**Directions**
The listing below holds a line with "This screenshot has height=788, width=1079." and a line with "has width=1919, height=1079.". Reproduce those two lines exactly, plus everything between them.

**Information given**
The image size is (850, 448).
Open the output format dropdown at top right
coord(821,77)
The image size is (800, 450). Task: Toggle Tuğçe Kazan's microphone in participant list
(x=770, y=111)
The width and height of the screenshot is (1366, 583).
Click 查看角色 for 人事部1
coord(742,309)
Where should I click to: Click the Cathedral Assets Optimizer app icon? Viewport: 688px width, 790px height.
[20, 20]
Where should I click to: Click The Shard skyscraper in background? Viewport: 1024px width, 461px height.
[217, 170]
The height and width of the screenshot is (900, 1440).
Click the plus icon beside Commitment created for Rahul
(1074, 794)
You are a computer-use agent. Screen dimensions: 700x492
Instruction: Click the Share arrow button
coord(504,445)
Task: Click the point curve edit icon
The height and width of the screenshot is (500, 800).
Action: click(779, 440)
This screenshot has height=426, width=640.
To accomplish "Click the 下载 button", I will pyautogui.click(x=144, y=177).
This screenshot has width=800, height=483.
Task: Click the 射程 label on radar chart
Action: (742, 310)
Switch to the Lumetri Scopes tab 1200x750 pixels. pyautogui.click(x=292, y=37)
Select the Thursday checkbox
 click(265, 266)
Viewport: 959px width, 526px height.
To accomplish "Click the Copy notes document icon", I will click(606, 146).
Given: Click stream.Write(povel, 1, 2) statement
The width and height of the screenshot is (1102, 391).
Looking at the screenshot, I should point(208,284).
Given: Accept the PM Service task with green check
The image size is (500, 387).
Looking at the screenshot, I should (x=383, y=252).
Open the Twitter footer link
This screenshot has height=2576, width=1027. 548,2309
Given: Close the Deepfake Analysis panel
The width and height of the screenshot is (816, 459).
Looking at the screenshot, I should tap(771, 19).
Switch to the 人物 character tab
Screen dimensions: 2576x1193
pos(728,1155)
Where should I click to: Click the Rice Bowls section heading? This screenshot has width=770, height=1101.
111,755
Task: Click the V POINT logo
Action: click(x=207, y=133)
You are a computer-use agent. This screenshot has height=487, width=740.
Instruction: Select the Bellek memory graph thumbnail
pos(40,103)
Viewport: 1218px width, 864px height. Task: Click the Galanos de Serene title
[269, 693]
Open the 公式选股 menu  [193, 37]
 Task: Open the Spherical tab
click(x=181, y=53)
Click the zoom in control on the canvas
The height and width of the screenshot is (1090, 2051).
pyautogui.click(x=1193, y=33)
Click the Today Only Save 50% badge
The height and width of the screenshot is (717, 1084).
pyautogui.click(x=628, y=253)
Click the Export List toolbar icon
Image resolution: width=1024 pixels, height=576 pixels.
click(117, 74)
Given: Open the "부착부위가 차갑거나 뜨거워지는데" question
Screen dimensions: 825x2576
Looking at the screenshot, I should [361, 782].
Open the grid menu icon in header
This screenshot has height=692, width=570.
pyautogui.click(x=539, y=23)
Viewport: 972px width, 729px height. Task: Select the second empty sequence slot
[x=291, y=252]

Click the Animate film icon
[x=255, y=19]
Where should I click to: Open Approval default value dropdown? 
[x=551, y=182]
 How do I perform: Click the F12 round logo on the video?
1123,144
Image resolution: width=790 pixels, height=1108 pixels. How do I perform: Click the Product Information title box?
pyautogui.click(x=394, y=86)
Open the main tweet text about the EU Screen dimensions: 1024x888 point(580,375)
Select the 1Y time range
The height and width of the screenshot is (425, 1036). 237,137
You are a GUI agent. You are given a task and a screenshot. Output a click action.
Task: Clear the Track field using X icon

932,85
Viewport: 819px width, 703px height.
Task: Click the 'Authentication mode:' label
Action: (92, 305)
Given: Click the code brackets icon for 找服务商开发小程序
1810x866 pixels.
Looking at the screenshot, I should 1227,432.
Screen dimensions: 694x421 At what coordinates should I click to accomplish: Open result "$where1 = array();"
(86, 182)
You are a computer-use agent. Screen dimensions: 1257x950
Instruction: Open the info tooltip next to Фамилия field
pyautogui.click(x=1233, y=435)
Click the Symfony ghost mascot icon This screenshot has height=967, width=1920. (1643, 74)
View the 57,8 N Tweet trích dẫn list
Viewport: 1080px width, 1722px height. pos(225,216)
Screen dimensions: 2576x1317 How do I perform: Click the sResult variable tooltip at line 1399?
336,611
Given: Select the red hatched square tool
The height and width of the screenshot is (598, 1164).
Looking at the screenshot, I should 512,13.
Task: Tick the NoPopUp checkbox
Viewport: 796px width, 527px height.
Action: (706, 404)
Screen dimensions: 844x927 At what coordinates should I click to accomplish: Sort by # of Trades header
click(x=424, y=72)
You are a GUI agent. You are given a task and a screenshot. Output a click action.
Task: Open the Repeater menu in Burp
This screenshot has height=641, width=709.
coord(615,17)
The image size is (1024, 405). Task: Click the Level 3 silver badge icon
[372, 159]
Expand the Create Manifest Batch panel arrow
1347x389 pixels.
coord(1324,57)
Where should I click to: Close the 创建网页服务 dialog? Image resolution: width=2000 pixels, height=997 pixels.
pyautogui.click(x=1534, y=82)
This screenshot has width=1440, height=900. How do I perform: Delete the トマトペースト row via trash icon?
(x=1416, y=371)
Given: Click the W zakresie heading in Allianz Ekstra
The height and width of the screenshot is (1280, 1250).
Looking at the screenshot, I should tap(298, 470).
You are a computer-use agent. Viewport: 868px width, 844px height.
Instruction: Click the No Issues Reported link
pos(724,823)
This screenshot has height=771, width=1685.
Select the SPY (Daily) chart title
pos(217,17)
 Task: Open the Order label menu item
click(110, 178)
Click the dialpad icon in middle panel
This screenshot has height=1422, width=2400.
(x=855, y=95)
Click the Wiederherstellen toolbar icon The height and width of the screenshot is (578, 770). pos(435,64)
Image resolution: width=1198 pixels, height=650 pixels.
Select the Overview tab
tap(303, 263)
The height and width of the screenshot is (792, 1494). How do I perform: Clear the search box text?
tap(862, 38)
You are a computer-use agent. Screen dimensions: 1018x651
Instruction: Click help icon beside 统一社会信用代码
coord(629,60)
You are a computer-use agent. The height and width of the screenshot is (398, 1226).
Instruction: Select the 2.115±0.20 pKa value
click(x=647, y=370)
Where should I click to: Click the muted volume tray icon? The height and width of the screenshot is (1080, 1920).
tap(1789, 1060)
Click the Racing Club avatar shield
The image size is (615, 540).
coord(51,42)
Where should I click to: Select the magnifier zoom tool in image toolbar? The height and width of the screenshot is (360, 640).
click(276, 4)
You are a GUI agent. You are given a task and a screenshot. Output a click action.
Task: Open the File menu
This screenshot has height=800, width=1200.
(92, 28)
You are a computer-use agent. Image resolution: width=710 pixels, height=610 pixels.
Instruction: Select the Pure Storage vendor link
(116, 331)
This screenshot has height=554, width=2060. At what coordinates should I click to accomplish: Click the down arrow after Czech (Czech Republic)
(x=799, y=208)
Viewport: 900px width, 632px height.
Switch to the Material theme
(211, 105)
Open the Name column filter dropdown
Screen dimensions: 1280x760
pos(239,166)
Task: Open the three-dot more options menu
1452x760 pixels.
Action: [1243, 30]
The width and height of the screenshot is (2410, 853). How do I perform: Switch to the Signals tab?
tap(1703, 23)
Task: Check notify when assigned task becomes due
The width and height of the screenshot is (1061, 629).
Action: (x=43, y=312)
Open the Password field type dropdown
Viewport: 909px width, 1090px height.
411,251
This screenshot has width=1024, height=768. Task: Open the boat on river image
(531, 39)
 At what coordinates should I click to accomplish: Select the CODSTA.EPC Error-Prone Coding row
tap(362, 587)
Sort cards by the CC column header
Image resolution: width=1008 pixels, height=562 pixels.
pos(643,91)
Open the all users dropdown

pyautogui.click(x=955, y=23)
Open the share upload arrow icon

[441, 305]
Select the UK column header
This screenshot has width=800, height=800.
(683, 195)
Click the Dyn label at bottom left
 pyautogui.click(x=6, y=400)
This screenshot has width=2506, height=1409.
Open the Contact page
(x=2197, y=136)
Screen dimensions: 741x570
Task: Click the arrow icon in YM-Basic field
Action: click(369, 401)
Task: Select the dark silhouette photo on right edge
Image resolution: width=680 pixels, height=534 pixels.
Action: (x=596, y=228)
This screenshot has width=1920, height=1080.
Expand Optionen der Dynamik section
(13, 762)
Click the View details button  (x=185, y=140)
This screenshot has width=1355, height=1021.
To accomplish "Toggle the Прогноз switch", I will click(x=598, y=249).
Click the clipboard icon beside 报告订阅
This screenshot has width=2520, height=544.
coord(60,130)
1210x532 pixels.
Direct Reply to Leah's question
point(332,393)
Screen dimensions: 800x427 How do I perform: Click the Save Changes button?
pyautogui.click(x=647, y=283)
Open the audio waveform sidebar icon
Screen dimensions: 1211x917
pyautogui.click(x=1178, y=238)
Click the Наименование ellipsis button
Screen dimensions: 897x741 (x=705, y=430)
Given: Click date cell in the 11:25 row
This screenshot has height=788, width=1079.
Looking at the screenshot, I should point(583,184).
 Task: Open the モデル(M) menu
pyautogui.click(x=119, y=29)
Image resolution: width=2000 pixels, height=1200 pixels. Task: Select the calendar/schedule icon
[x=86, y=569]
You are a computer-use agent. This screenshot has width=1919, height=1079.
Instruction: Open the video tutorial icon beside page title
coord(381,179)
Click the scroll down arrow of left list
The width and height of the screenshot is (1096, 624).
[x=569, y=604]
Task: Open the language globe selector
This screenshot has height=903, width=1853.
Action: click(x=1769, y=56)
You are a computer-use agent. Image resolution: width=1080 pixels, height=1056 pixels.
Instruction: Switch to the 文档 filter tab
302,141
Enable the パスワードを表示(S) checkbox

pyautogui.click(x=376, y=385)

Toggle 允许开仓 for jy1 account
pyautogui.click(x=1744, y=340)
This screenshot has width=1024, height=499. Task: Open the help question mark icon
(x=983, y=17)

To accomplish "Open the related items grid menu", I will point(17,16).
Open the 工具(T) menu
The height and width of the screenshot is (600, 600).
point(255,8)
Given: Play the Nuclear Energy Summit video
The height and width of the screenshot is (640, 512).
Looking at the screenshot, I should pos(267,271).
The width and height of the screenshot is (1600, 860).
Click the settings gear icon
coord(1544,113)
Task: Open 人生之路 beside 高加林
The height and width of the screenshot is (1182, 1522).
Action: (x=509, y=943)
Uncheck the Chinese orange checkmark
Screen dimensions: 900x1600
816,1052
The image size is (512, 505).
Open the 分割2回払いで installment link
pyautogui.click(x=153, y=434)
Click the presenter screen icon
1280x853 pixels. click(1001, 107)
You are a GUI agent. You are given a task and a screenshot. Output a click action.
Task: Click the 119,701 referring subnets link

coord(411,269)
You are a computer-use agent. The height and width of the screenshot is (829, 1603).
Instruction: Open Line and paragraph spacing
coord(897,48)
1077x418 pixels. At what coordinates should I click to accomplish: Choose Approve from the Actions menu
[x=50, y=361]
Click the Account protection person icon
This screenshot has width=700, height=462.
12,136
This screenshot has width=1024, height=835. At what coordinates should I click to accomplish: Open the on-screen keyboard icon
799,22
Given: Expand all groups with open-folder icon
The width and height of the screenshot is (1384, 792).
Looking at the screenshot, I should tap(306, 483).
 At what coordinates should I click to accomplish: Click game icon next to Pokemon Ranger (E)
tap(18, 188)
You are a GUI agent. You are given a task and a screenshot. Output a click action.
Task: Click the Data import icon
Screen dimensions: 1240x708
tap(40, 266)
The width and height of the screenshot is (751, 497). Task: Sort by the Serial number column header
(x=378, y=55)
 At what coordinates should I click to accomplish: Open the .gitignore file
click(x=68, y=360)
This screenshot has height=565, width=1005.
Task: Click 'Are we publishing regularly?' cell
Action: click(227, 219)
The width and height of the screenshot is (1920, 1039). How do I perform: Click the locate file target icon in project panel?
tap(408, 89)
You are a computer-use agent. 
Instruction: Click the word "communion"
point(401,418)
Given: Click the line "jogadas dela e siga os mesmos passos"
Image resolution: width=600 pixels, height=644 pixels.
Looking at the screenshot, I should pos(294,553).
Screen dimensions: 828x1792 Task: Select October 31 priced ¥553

**Solved exercise**
This screenshot has height=788, width=1079.
Looking at the screenshot, I should point(583,184).
 Task: Open the モデル(M) menu
pyautogui.click(x=119, y=29)
Image resolution: width=2000 pixels, height=1200 pixels. Task: Select the calendar/schedule icon
[x=86, y=569]
You are a computer-use agent. This screenshot has width=1919, height=1079.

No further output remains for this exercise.